WASHINGTON — Some politicians think they’ve found a silver bullet for the impasse over the debt limit, except the bullet is made of platinum: Mint a $1 trillion coin, token of all tokens, and use it to flood the treasury with cash and drive Republicans crazy.
Even its serious proponents — who are not that many — call it a gimmick. They say it is an oddball way out of an oddball accounting problem that will have severe consequences to average people’s pocketbooks and the economy if it is not worked out in coming days.
But despite all the jokes about who should go on the face of the coin — Chuck E. Cheese? Donald Trump, to tempt or taunt the GOP? — there’s scholarship behind it, too. However improbable, it is conceivable the government could turn $1 trillion into a coin of the realm without lawmakers having a say.
How is this possible when the treasury secretary can’t simply print money to pay public debts? It’s because a quirky law from more than 20 years ago seems to allow the administration to mint coins of any denomination without congressional approval as long as they’re platinum.
The intent was to help with the production of commemorative coins for collectors, not to create a nuclear option in a fiscal crisis. Oops.
Specifically, the law says the treasury secretary “may mint and issue platinum bullion coins and proof platinum coins in accordance with such specifications, designs, varieties, quantities, denominations, and inscriptions as the Secretary, in the Secretary’s discretion, may prescribe from time to time.”
This is that time, in the view of coin advocates. But Treasury Secretary Janet Yellen, the White House and some Democrats slapped down the idea Tuesday, just as past leaders have done when the going got tough and radical quick-fixes emerged.

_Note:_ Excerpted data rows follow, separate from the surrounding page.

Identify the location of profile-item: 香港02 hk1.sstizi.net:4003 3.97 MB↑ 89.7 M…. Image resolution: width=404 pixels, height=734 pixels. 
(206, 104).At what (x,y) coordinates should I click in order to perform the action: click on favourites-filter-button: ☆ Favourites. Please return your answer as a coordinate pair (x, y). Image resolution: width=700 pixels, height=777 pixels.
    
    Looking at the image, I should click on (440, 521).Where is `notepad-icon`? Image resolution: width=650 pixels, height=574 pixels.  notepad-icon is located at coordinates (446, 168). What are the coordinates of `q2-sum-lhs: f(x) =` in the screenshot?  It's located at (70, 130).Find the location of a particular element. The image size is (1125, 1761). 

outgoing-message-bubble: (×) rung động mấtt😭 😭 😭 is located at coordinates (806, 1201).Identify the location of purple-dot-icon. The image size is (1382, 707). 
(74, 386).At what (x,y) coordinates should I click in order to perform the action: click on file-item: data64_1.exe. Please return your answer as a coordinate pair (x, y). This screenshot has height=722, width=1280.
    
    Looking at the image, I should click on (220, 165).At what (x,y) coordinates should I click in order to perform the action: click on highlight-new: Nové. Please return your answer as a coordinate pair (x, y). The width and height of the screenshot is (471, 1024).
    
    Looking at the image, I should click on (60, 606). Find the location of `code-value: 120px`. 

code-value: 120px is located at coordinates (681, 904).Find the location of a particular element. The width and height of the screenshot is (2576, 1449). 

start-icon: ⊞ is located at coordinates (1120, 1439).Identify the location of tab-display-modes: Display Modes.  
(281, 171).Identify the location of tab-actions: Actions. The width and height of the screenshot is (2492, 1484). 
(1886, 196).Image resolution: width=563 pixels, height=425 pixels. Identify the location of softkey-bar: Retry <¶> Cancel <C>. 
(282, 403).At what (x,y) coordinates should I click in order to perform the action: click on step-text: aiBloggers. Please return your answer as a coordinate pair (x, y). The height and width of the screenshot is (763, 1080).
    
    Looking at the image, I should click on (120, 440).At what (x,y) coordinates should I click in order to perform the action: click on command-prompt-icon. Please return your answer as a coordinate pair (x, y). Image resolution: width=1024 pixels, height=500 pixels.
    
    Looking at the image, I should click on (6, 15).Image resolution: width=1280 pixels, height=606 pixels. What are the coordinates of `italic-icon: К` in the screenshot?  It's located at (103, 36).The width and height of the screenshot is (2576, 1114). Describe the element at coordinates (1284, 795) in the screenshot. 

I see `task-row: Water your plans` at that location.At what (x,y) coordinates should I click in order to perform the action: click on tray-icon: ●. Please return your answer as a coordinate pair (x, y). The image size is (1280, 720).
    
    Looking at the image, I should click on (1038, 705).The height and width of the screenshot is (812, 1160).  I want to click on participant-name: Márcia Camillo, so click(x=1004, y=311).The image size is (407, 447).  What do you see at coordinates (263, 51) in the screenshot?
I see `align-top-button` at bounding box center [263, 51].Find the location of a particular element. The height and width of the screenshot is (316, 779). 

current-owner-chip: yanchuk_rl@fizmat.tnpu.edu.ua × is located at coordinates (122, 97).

“The only thing kookier would be a politically inflicted default,” Sen. Mark Warner, D-Va, said of the coin.
Said Yellen, “What’s necessary is for Congress to show that the world can count on America paying its debt.” A platinum coin, she told CNBC, “is really a gimmick.”
Sure it is, said Rohan Grey, a Willamette University law professor and expert on fiscal policy.
“The fact that (the coin) represents an accounting gimmick is a source of its strength, rather than a weakness,” Grey wrote in a 2020-21 study in the Kentucky Law Journal. “The idea of ‘fighting an accounting problem with an accounting solution’ is entirely coherent … the debt ceiling itself can be viewed as one big, poorly designed accounting gimmick.”
The United States will hit the ceiling Oct. 18 unless Congress acts in time to suspend it. The two parties are in a stalemate in the Senate — Republicans unwilling to join Democrats in what used to be a routine exercise; Democrats holding back on using only their own votes to fix the problem.
That’s what makes a shiny coin with a 1 and 12 zeroes tempting to some, if that untested and audacious path actually would work.
But fraught questions arise for lots of Democrats as well as Republicans: Would they have wanted President Donald Trump to be ordering up mega-coins like Diet Cokes to his desk? Do they want the next president to have that power? Or even this one?
Other extraordinary possibilities have been floated, too, such as invoking the 14th Amendment’s guarantee that the “validity of the public debt of the United States, authorized by law … shall not be questioned,” which some scholars argue could be used to override the debt limit.
The White House has looked at all such options “and none of those options were viable,” press secretary Jen Psaki said. “So, we know that the only path forward here is through Congress acting.”
The debt ceiling was instituted in the World War I era to make it easier for the U.S. to issue war bonds without needing congressional approval each time. Legislators only needed to stay under the approved total.
Raising or suspending the ceiling has been a mostly uncontroversial task until recent times, because the debt comes mostly from spending that has already been approved by Congress or covers payments mandated by law. Now everything is fodder for a fight to the last minute.
The Treasury can’t introduce new currency into circulation, only the Fed can do that. In theory, the coin would be minted and deposited with the Fed and its value would make its way into Treasury’s general account and used to pay a whole lot of bills.
In practice, no one knows precisely how it would work and what problems, like inflation, would result. Democrats do not seem willing to upend a messy process that for generations has nevertheless stood as the gold standard in global credit.
The idea of a $1 trillion coin got attention in 2013 when President Barack Obama struggled to get Republicans on board. Donald Marron, a tax policy expert who had led the Congressional Budget Office during part of the Bush administration, thought it wasn’t a great idea — but not a terrible one, either.
“Analysts have considered a range of other options for avoiding default, including prioritizing payments, asserting the debt limit is unconstitutional, and temporarily selling the gold in Fort Knox,” Marron said then. “All raise severe practical, legal, and image problems. In this ugly group, the platinum coin looks relatively shiny.”
Still, he said, it sounds like an Austin Powers sequel or a “Simpsons” episode: “It lacks dignity.”